И перестали смеяться гости и задумались.

Примечания

ИСТОРИЯ ПИСАНИЯ И ПЕЧАТАНИЯ.

Рассказ «Ильяс» написан в марте 1885 г. в Крыму, куда Толстой сопровождал больного чахоткой Леонида Дмитриевича Урусова, своего близкого знакомого (ум. 23 сент. 1885 г.). Толстой и Урусов устроились в именьи Серг. Ив. Мальцева Симеиз, вблизи (в 4 верстах) от известного Воронцовского дворца и парка Алупки (они приехали в Симеиз 14 марта). Толстой был увлечен Крымом, который не видел 30 лет со времени своей службы в Севастополе, так наслаждался природой Крыма и так интересовался жизнью тамошних жителей — татар, что, несмотря на свою привычку к ежедневным литературным занятиям, он «вышел из колеи работы», как он писал С. А. Толстой 15 марта, хотя «всё обдумывает» «Английского милорда», т. е. народные рассказы, долженствующие заменить прежние (то же письмо). Толстому было «слишком жалко потерять возможность увидать» и он «работать не принимался», читаем в письме к С. А. Толстой от 16 марта. Но на следующий день, 17 марта, как он пишет жене, «пристыженный» тем, что «ничего не работает», он «сел за работу и написал для Черткова рассказец». На сохранившемся автографе кем-то (повидимому Л. Д. Урусовым) приписана дата: «Симеиз Южн. бер. Крыма. 16 марта 1885 г.»; судя по точным показаниям письма, эта последняя дата не верна, если только Толстой вообще не спутал тогда чисел месяца в письмах. Увлеченный Крымом, он перенес свое повествование в те места, которые тогда его так интересовали, — к татарам, хотя обстановка рассказа, им изображенного, не тамошняя — крымская, и он обдумывал свой замысел, еще едучи на козлах коляски по направлению к Байдарам до близкого знакомства с татарами в Симеизе. Уже на этом первоначальном автографе он переправил место действия рассказа, написав вместо «в татарской деревне» — «башкирской» и вместо «богатый татарин» — «башкирец». Следующая рукопись, вероятно, писанная на другой день, но с датой «Симеиз 17 марта 1885 г.» (зачеркнутой Толстым) — копия, рукой вероятно Л. Д. Урусова еще более уточняет место действия рассказа, относя его в Уфимскую губернию — «Жил в Уфимской губернии башкирец Ильяс». Когда писана следующая рукопись — копия с немногими поправками (поправки в двух фразах) — неизвестно, может быть, уже после возвращения Толстого из Крыма. Таким образом мы имеем право сказать, что «Ильяс» был написан 17—18 марта 1885 г.

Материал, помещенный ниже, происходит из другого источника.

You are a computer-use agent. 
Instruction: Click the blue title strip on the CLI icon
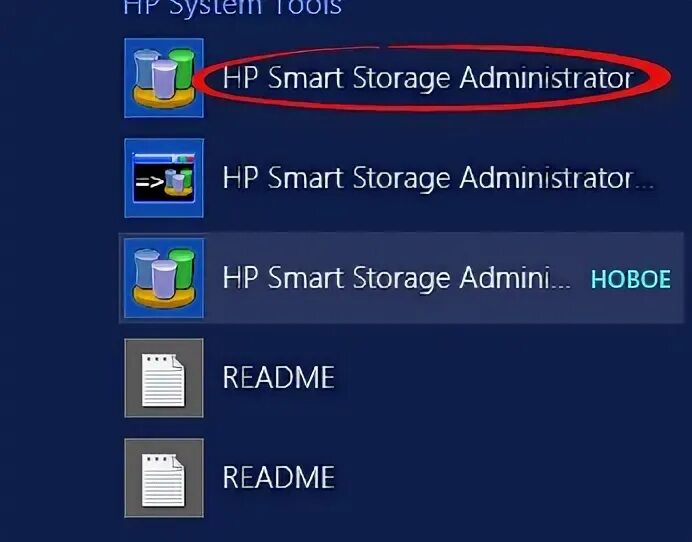[164, 158]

«Посредника» (в открытый лист) Толстой в апреле 1885 г. сначала поручил сделать художнику Н. А. Философову (1839—1895); но так как Философов не исполнил картинки, В. Г. Чертков передал художнику А. Д. Кившенко; вероятно, отчасти это обстоятельство задержало выход в свет картинки больше чем на год — до сентября 1886 г. (дозволение цензуры 27 сентября.) Несколько ранее «Ильяс» был напечатан в сборничке «Посредника» «Царь Крез и учитель Солон и другие рассказы». М. 1886), в котором напечатаны рассказы Толстого кроме «Ильяса» «Два брата и золото» и «Вражье лепко, а божье крепко» (все без имени) и пять рассказов других лиц. Сборник имеет три разрешения цензуры: 13 декабря 1885 г. на обороте титульного листа, 5 февраля 1886 г. в конце текста и 27 февраля 1886 г. на обложке.

ОПИСАНИЕ РУКОПИСЕЙ.

Рассказ имеется в трех рукописях — автографе и двух копиях с поправками Толстого. Принадлежат к Архиву В. Г. Черткова, переданному в ГТМ, где хранятся в папке 9 под №№: 17, 18 и 19. Автограф под шифром: инв. № 33.

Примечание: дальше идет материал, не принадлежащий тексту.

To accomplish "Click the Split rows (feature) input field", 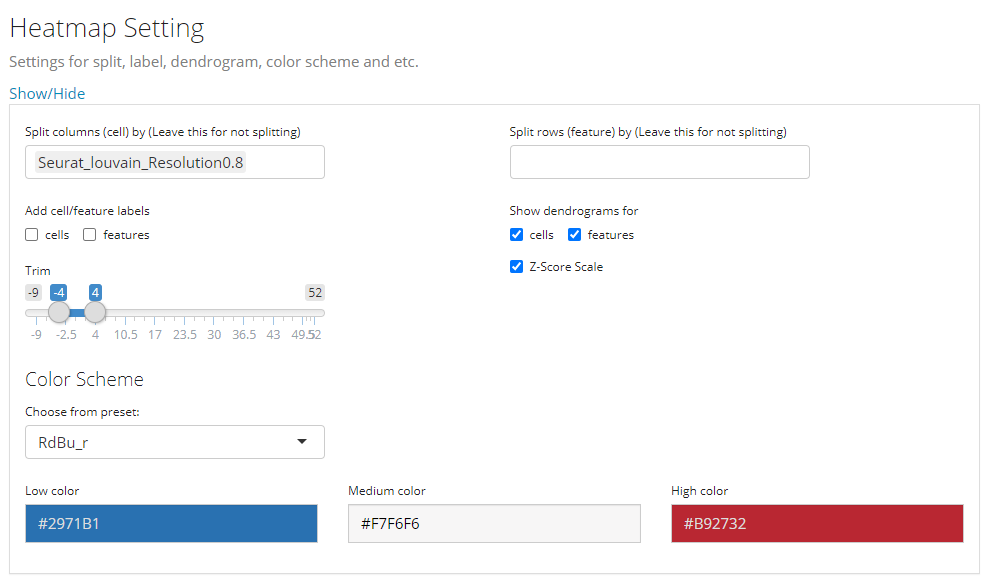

1) Автограф 4°, 4 лл. нелинованной писчей бумаги. На л. 1 неизвестною рукою карандашом написано: «Рукопись «Ильяс». Рассказ Л. Н. Толстого, написанный в Симеизе. Март 1885 г.» Начало. «Въ одной Башкирской <Татарской> деревне жилъ Башкирецъ <богатый Татаринъ> Ильясъ»... В конце приписано не Толстым: «Симеизъ Южн. бер. Крыма. 16 марта 1885 г.» Жена Ильяса в автографе — Фатьма; в рукописи 17 имя её изменено на Шам-Шемаги (Шамс — солнце, Шемаги — название города).

2) Рукопись № 17. 4°, 5 лл. нелинованной писчей бумаги. Копия с № 33, с поправками Толстого. Заглавие: «Ильяс». «Жилъ въ Уфимской губернiи Башкирецъ Ильясъ»..: в конце дата: «Симеизъ 17 марта 1885 г.», зачеркнутая Толстым.

3) Рукопись № 18. F°, 4 лл. линованной писчей бумаги. Копия с предыдущей, с поправками Толстого. Заглавие: «Ильяс». «Жилъ въ Уфимской губернии башкирецъ Ильяс»... С этой копии печатался текст лубочного издания.

В основу настоящего издания кладется текст «Сочинений гр. Л. Н. Толстого». Часть двенадцатая. М. 1886, стр. 116—120.